Cross Culture Paper Mache Bangle featuring this beautiful design by Julie Woods.
Bangle width 61-71cm diameter.
Story: Julie is telling the story of two sisters travelling through her mother’s country towards Docker River, Northern Territory. They stopped at Ilkuwaratjara and cut a wana (digging sIck). The punu (wood) was really straight. The little sister was gettng homesick, but the big sister said; “No, I am taking you to meet your family.” Along the way they were digging for kuka (meat such as goanna) and Niny (Bilby). They got kuka and they were happy to have a good feed. The ‘U’ shapes are the sisters. Next to them are their wana or digging sick. The circles represent rock or water holes where water collects after the rains.
Royalties from this product are given to the artists and their communities.
Made by Better World Arts.
Better World arts has been operating for over two decades. Their role models were Oxfam, Fred Hollows (the Fred Hollows Foundation) and Anita Roddick (The Body Shop).
Initially, They worked with traditional handicrafts. In 1996 they invited Aboriginal artists to join our projects and soon after decided to focus on the Aboriginal art side of the projects and left the normal handicrafts to others like Oxfam.
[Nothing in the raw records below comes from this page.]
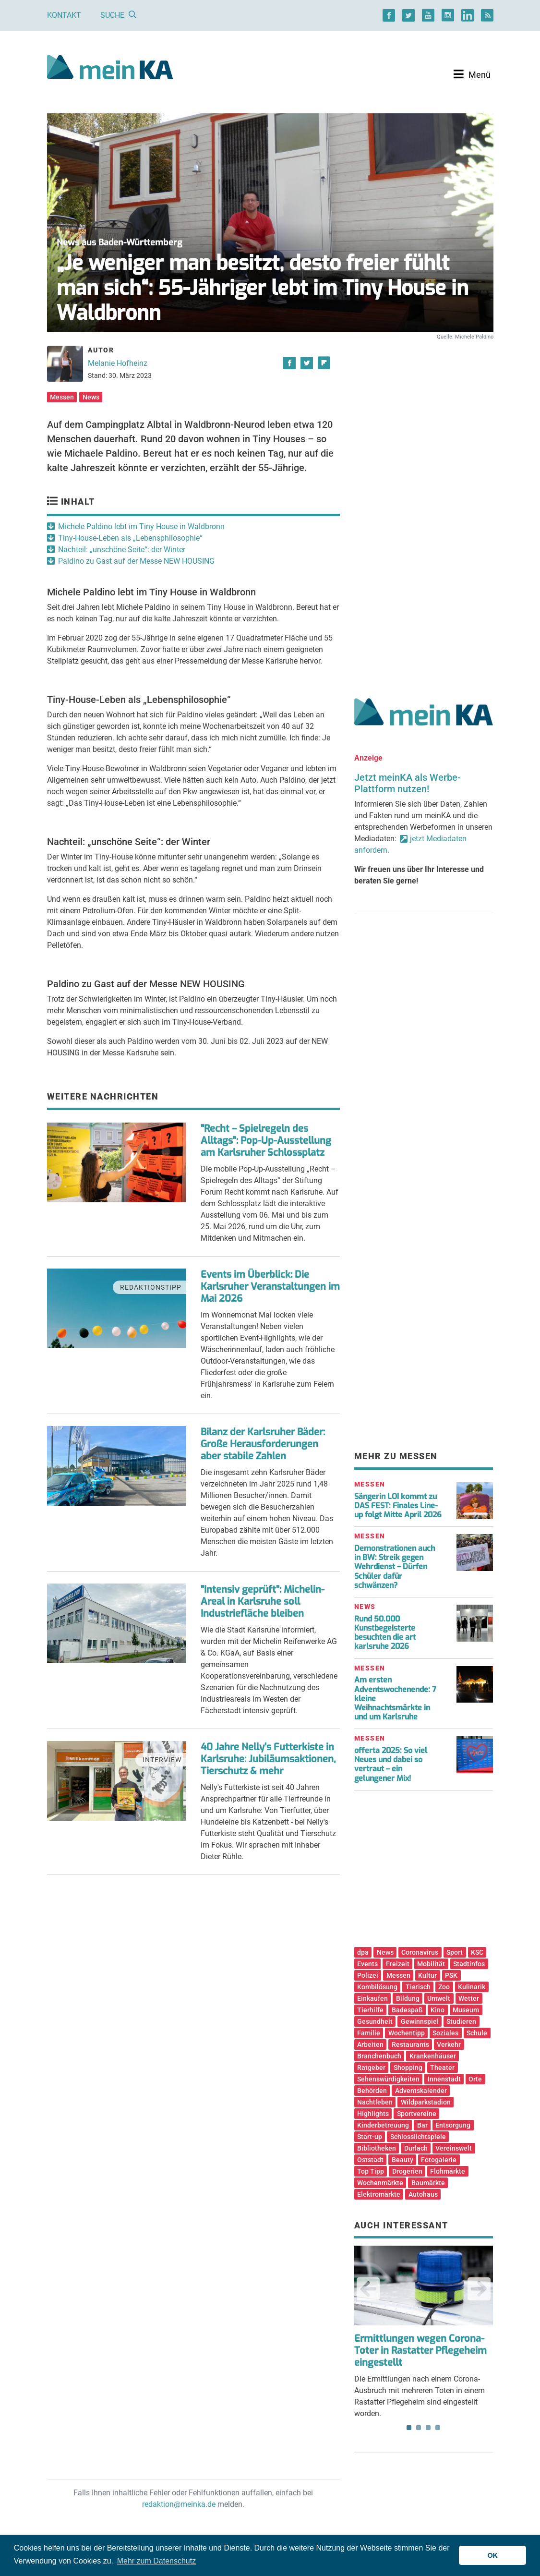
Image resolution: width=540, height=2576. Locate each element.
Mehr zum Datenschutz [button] (156, 2561)
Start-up (369, 2137)
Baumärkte (428, 2183)
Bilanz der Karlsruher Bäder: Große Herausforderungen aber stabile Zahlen (263, 1444)
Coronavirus (419, 1952)
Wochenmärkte (380, 2183)
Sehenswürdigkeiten (388, 2079)
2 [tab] (418, 2427)
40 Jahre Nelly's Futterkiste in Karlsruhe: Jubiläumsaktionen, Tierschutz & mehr (268, 1759)
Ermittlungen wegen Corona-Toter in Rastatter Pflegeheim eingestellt (420, 2350)
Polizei (367, 1975)
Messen (62, 397)
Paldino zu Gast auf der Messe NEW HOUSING (136, 561)
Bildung (408, 1998)
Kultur (427, 1975)
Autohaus (423, 2194)
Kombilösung (377, 1987)
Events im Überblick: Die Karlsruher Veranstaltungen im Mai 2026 (270, 1286)
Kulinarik (471, 1987)
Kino (437, 2010)
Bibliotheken (376, 2148)
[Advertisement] (423, 424)
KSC (477, 1952)
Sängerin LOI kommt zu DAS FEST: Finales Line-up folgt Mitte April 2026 (398, 1505)
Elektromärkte (378, 2194)
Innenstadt (444, 2079)
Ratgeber (371, 2067)
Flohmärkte (447, 2171)
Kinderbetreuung (383, 2125)
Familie (368, 2033)
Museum (466, 2010)
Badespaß (407, 2010)
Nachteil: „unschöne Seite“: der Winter (121, 549)
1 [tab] (409, 2427)
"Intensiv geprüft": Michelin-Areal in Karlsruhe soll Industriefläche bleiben (262, 1601)
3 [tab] (428, 2427)
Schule (477, 2033)
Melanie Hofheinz (117, 363)
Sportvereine (416, 2113)
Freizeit (397, 1964)
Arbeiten (370, 2044)
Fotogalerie (438, 2160)
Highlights (373, 2113)
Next (479, 2288)
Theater (442, 2067)
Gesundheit (375, 2021)
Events (367, 1964)
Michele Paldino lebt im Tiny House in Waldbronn (141, 526)
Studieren (461, 2021)
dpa (363, 1952)
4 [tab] (437, 2427)
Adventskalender (421, 2090)
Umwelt (438, 1998)
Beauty (402, 2160)
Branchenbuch (379, 2056)
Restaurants (410, 2044)
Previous (368, 2288)
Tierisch (418, 1987)
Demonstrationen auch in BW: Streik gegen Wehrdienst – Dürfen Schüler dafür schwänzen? (394, 1566)
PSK (451, 1975)
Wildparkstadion (426, 2102)
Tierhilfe (370, 2010)
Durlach (416, 2148)
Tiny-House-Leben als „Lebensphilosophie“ (130, 538)
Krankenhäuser (432, 2056)
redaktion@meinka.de (179, 2504)
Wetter (468, 1998)
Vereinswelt (453, 2148)
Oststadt (370, 2160)
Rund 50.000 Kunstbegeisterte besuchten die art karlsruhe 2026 (385, 1633)
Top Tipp (370, 2171)
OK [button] (492, 2555)
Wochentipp (406, 2033)
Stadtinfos (469, 1964)
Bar (422, 2125)
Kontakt (64, 15)
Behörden (372, 2090)
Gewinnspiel (420, 2021)
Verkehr (449, 2044)
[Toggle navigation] (472, 74)
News (91, 397)
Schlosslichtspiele (418, 2137)
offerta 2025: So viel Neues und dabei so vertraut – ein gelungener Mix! (390, 1764)
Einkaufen (372, 1998)
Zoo (444, 1987)
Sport (454, 1952)
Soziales (445, 2033)
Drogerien (407, 2171)
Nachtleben (375, 2102)
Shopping (408, 2067)
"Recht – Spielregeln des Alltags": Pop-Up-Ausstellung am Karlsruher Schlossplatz (266, 1140)
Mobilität (431, 1964)
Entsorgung (452, 2125)
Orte (475, 2079)
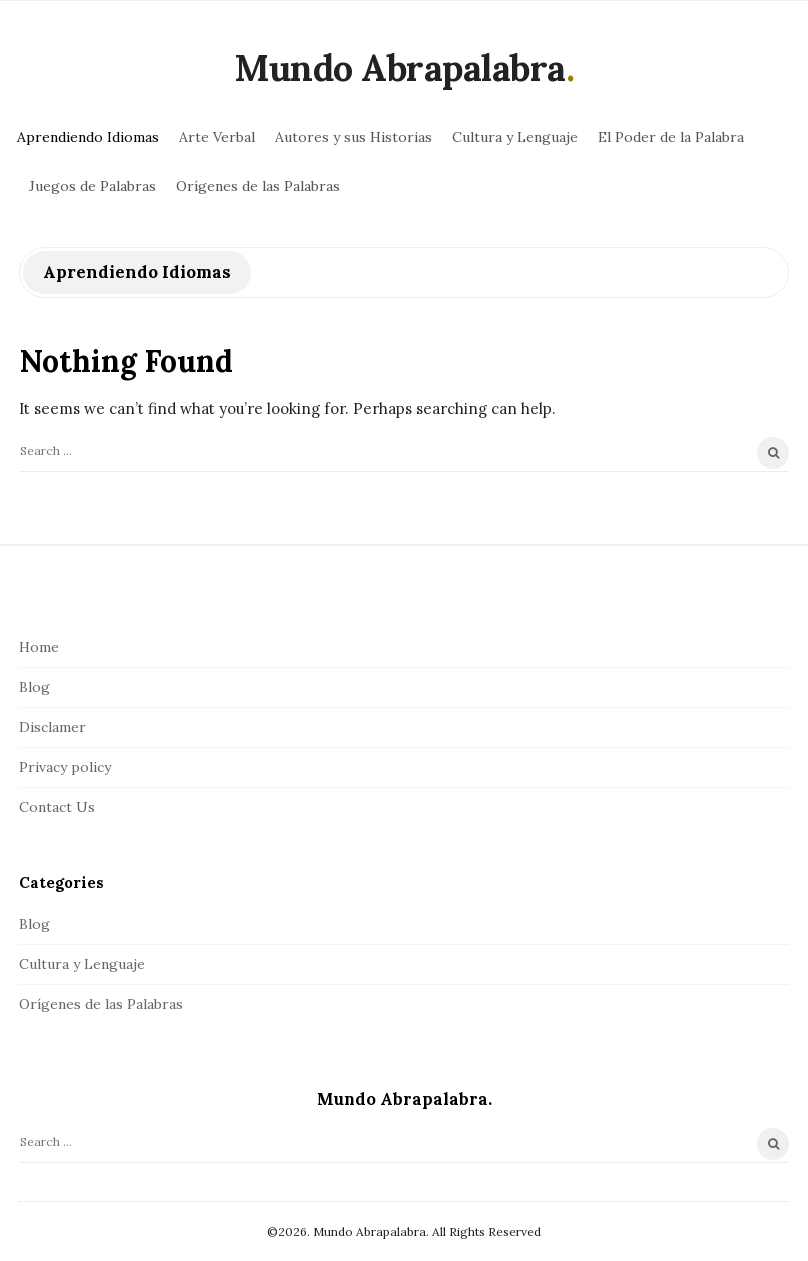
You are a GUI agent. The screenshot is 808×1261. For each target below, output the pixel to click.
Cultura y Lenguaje (515, 137)
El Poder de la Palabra (671, 137)
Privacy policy (65, 767)
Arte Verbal (217, 137)
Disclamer (52, 727)
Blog (34, 687)
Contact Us (57, 807)
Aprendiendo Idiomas (88, 137)
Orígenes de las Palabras (258, 186)
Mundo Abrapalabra (400, 68)
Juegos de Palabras (92, 186)
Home (39, 647)
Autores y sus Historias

They work with traditional artisans from remote regions in Kashmir, Peru, West Bengal, Uttar Pradesh and Nepal (Tibetan refugees), who take the design from the Aboriginal artists from remote communities across Australia; from Arnhem Land to Central and the Western Desert regions, from rural locations and from cities, and create beautiful products at affordable prices. The traditional artists in Australian and other parts of the world both benefit and keep their old craft alive.